Project description:Recent controversial publications, citing studies purporting to show that P-gp mediates the transport of propranolol, proposed that passive biological membrane transport is negligible. Based on the BDDCS, the extensively metabolized-highly permeable-highly soluble BDDCS class 1 drug, propranolol, shows a high passive permeability at concentrations unrestricted by solubility that can overwhelm any potential transporter effects. Here we reinvestigate the effects of passive diffusion and carrier-mediated transport on S-propranolol.Bidirectional permeability and inhibition of efflux transport studies were carried out in MDCK, MDCK-MDR1 and Caco-2 cell lines at different concentrations. Transcellular permeability studies were conducted at different apical pHs in the rat jejunum Ussing chamber model and PAMPA system.S-propranolol exhibited efflux ratios lower than 1 in MDCK, MDCK-MDR1 and Caco-2 cells. No significant differences of Papp, B->A in the presence and absence of the efflux inhibitor GG918 were observed.

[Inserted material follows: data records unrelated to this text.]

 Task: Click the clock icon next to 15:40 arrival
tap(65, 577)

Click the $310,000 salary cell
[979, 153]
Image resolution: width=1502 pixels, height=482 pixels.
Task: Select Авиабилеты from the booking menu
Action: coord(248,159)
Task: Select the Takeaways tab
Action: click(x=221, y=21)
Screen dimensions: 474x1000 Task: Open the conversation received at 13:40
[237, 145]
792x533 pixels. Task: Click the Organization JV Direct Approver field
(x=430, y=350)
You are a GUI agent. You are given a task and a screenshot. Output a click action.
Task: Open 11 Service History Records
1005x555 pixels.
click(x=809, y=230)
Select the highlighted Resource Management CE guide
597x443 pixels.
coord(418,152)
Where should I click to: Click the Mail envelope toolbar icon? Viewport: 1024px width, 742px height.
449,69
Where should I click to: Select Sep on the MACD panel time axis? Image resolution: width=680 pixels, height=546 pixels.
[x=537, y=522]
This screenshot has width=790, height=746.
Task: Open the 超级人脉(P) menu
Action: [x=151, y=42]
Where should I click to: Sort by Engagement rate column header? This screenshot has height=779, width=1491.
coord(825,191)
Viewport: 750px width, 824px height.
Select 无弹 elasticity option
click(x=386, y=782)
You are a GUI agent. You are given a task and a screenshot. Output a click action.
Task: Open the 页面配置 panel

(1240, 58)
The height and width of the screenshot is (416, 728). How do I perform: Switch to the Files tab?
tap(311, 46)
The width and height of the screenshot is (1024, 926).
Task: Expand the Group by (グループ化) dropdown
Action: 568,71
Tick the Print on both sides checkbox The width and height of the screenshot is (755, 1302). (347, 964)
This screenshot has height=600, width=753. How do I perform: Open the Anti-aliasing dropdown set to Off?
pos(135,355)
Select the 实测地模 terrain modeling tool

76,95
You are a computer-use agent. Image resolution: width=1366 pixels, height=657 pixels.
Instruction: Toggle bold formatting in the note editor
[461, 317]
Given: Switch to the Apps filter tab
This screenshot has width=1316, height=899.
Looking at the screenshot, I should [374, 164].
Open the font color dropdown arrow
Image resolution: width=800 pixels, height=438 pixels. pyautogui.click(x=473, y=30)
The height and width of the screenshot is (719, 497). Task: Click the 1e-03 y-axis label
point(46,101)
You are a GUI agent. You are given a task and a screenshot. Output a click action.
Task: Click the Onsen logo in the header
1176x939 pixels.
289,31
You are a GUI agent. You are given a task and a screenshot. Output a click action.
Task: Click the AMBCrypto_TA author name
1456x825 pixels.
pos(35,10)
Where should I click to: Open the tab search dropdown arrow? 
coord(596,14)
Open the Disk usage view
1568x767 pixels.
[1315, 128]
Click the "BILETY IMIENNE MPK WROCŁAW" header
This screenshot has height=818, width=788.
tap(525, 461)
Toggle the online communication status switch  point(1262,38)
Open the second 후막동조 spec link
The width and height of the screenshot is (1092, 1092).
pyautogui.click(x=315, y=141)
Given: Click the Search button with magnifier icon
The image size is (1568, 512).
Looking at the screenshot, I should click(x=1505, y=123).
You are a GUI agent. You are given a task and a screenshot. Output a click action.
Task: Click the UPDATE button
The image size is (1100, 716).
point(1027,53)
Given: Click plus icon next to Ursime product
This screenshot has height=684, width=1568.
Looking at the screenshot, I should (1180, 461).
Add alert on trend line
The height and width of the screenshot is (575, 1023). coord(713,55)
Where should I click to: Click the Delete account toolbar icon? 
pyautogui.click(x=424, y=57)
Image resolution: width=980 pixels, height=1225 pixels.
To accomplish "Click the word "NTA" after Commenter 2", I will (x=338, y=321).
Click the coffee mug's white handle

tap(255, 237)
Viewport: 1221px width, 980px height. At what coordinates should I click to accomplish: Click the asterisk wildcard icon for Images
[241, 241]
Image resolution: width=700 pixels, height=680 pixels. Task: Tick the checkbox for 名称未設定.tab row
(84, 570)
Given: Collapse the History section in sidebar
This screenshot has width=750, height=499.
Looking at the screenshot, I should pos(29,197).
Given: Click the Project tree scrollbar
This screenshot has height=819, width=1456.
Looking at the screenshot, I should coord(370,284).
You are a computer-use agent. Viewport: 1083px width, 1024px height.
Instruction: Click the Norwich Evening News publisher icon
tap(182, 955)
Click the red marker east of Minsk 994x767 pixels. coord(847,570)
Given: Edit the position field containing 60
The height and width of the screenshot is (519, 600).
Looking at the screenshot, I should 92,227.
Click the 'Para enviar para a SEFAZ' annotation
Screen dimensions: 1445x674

However, an efflux ratio of 3.63 was found at apical pH 6.5 with significant decrease in Papp, A->B and increase in Papp, B->A compared to apical pH 7.4 in Caco-2 cell lines. The pH dependent permeability was confirmed in the Ussing chamber model. S-propranolol flux was unchanged during inhibition by verapamil and rifampin. Furthermore, pH dependent permeability was also observed in the PAMPA system.S-propranolol does not exhibit active transport as proposed previously. The "false" positive efflux ratio can be explained by the pH partition theory. As expected, passive diffusion, but not active transport, plays the primary role in the permeability of the BDDCS class 1 drug propranolol.